Oridonin is an ent-kaurene diterpenoid isolated from Rabdosia rubescens. It displays broad antitumor effects in various cancers including liver, breast, prostate, esophagus, stomach, and leukemia, and exhibits low toxicity to normal cells [912]. However, the clinical applications of oridonin are limited due to poor water solubility and unsatisfactory pharmacokinetic properties [13, 14]. As a consequence, oridonin derivatives have been synthesized, which are potential antineoplastic drugs [1517].

Apoptosis-targeted therapies are effective because dysregulated cell death contributes to cancer development. Apoptosis is typically induced through death receptors (the extrinsic pathway) or the mitochondrial (intrinsic) pathway to eliminate damaged cells and maintain homeostasis [18]. In both pathways, active caspases 3 and 7 cleave poly (ADP-ribose) polymerase 1 (PARP1) in response to DNA damage [19].

Reactive oxygen species (ROS) including peroxides, superoxide, hydroxyl radical, and singlet oxygen, are vital chemical messengers in cell signaling and homeostasis [20]. They are produced as natural byproducts of normal oxygen metabolism and are balanced by a scavenging system.

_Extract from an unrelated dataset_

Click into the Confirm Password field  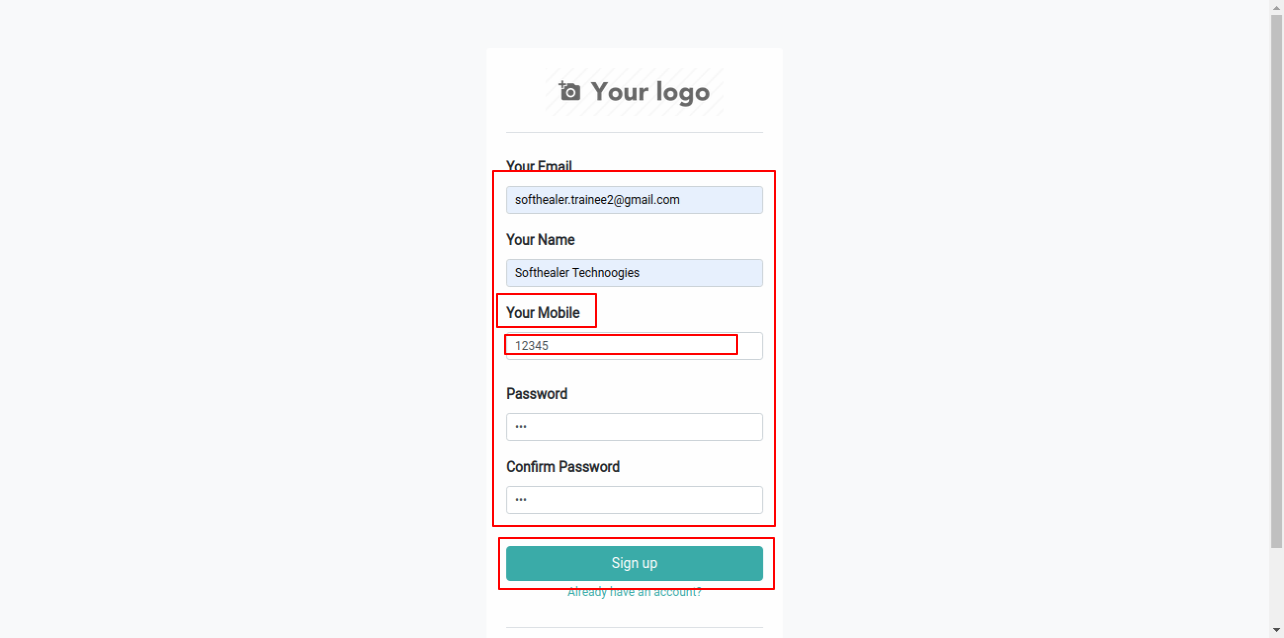pos(634,500)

However, environmental stress (e.g. ultraviolet radiation and imbalances in the oxygen scavenging system) can contribute to an increase in ROS levels [20]. ROS regulate the mitochondrial pathway of apoptosis in both a direct and indirect manner. Hydrogen peroxide (H2O2) induces dimerization of Bax, which promotes translocation of Bax from the cytoplasm to the outer mitochondrial membrane. ROS can also indirectly mediate apoptosis through the p38 mitogen-activated protein kinase (MAPK), c-Jun N-terminal kinase (JNK), extracellular signal-regulated kinase (ERK), and Akt pathways [21].

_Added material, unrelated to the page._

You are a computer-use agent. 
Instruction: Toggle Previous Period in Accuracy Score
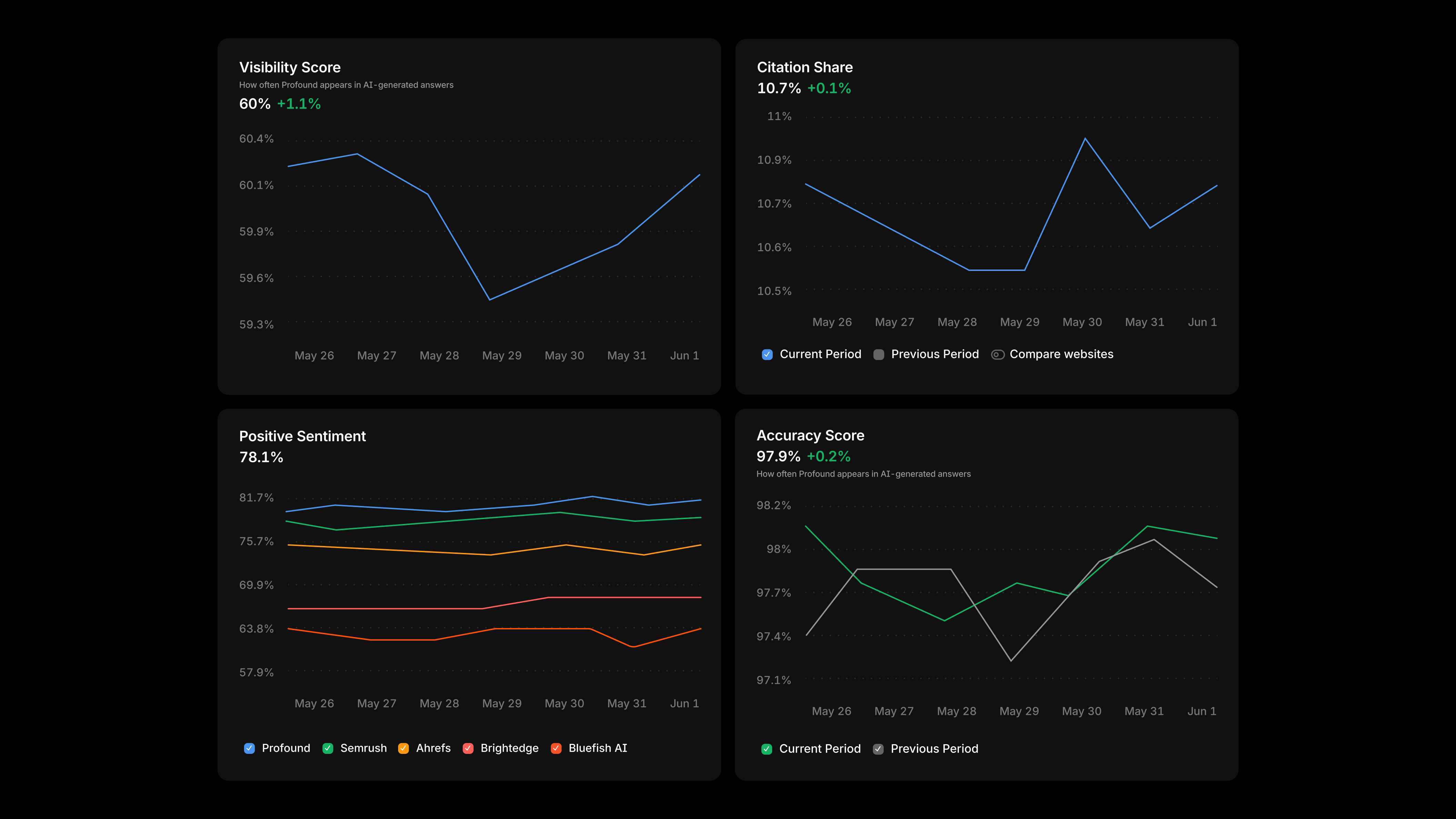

The phosphoinositide 3-kinase (PI3K)/Akt signaling pathway regulates numerous cellular processes including cell proliferation, cell cycle progression, and apoptosis [22, 23]. Active PI3K mediates phosphorylation of Akt on Thr 308 in the catalytic domain and Ser 473 in the regulatory domain, which leads to partial and full activation of Akt, respectively [24]. Activated Akt controls various biological responses. It can suppress apoptosis by directly phosphorylating apoptotic signaling proteins or by modulating the activity of transcription factors [25].

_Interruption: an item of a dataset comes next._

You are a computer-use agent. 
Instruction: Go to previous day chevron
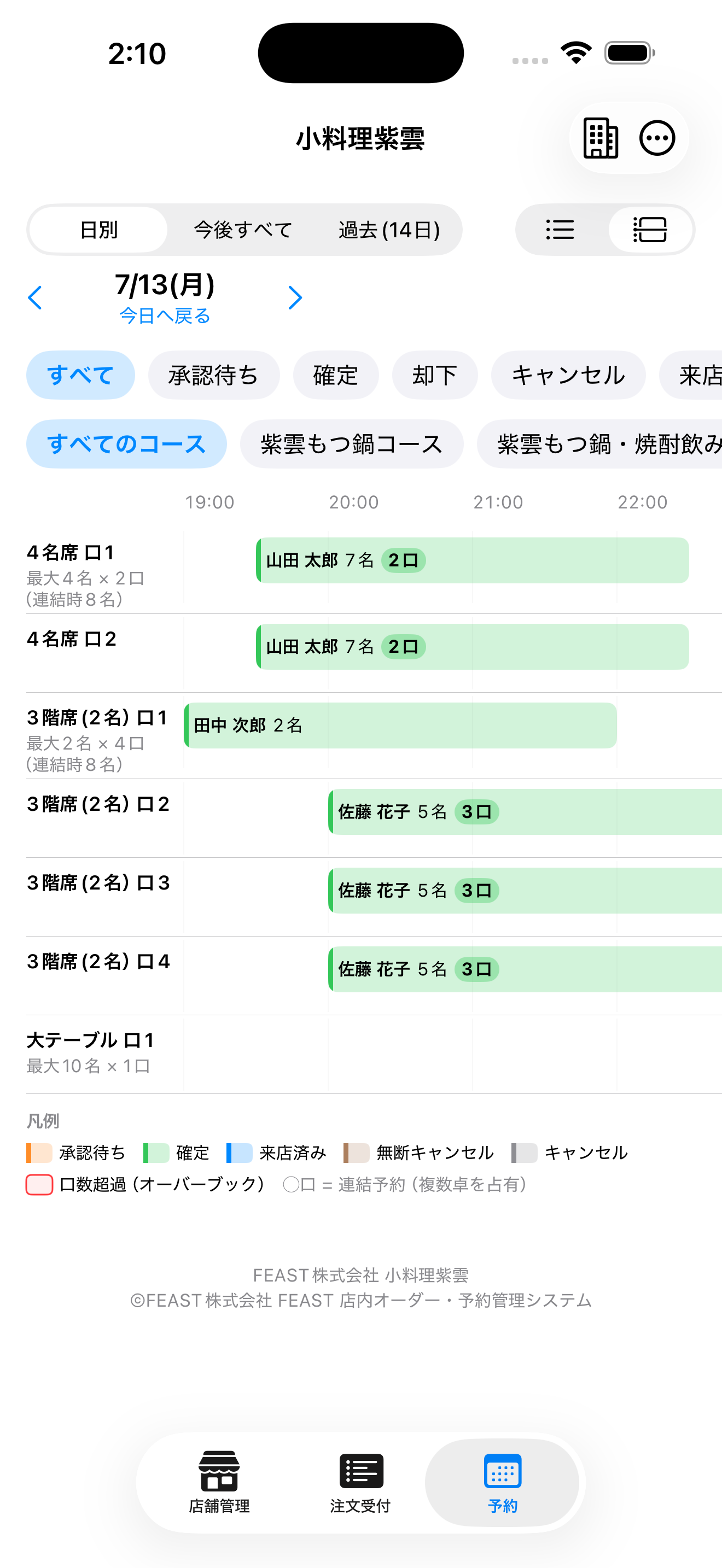[x=36, y=297]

In this study, we synthesized geridonin (Figure 1A and Supplementary Figure S1), a novel derivative of oridonin, and determined that it synergistically enhanced the anti-proliferation efficacy of paclitaxel against gastric cancer MGC 803 cells via ROS-induced inactivation of the PI3K/Akt pathway.

Figure 1. Geridonin (Ger) and paclitaxel (PTX) act synergistically to inhibit the proliferation of MGC 803 cells.

Figure 1

(A) Chemical structure of geridonin and oridonin. (B) Inhibitory effect of geridonin and oridonin treatment for 72 h. (C) Treatment with paclitaxel or paclitaxel in combination with 10 μM geridonin for 24 h inhibits the proliferation of MGC 803 cells. (D) CIs of paclitaxel and geridonin. MGC 803 cells were treated with geridonin, oridonin, paclitaxel, or geridonin plus paclitaxel for 24 h. Cell viability was assessed using MTT assays. The CIs were calculated using CompuSyn. Data are presented as the mean ± SD of triplicate tests.

RESULTS

Geridonin synergistically enhances the paclitaxel-mediated growth inhibition of MGC 803 gastric cancer cells

Rabdosia rubescens has been used in China for the treatment of gastric and esophageal cancer [14]. We first evaluated the cytotoxicity of oridonin and geridonin (Figure 1A) on a series of human gastrointestinal cancer cell lines including esophageal (KYSE-450-, EC109, and EC109/Taxol [26]), colon (Colo205 and SW620), and gastric (MGC 803 and SGC 7901). All of the cell lines with the exception of SW620 showed higher sensitivity to geridonin than to oridonin (Figure 1B). Geridonin displayed a stronger growth-inhibitory effect against the paclitaxel-resistant cell line EC109/Taxol (derived from EC109) than against the parental cell line EC109. Both geridonin and oridonin were cytotoxic to GES-1 human gastric epithelial cells. The IC50 values of geridonin and oridonin at 72 h are shown in Table 1.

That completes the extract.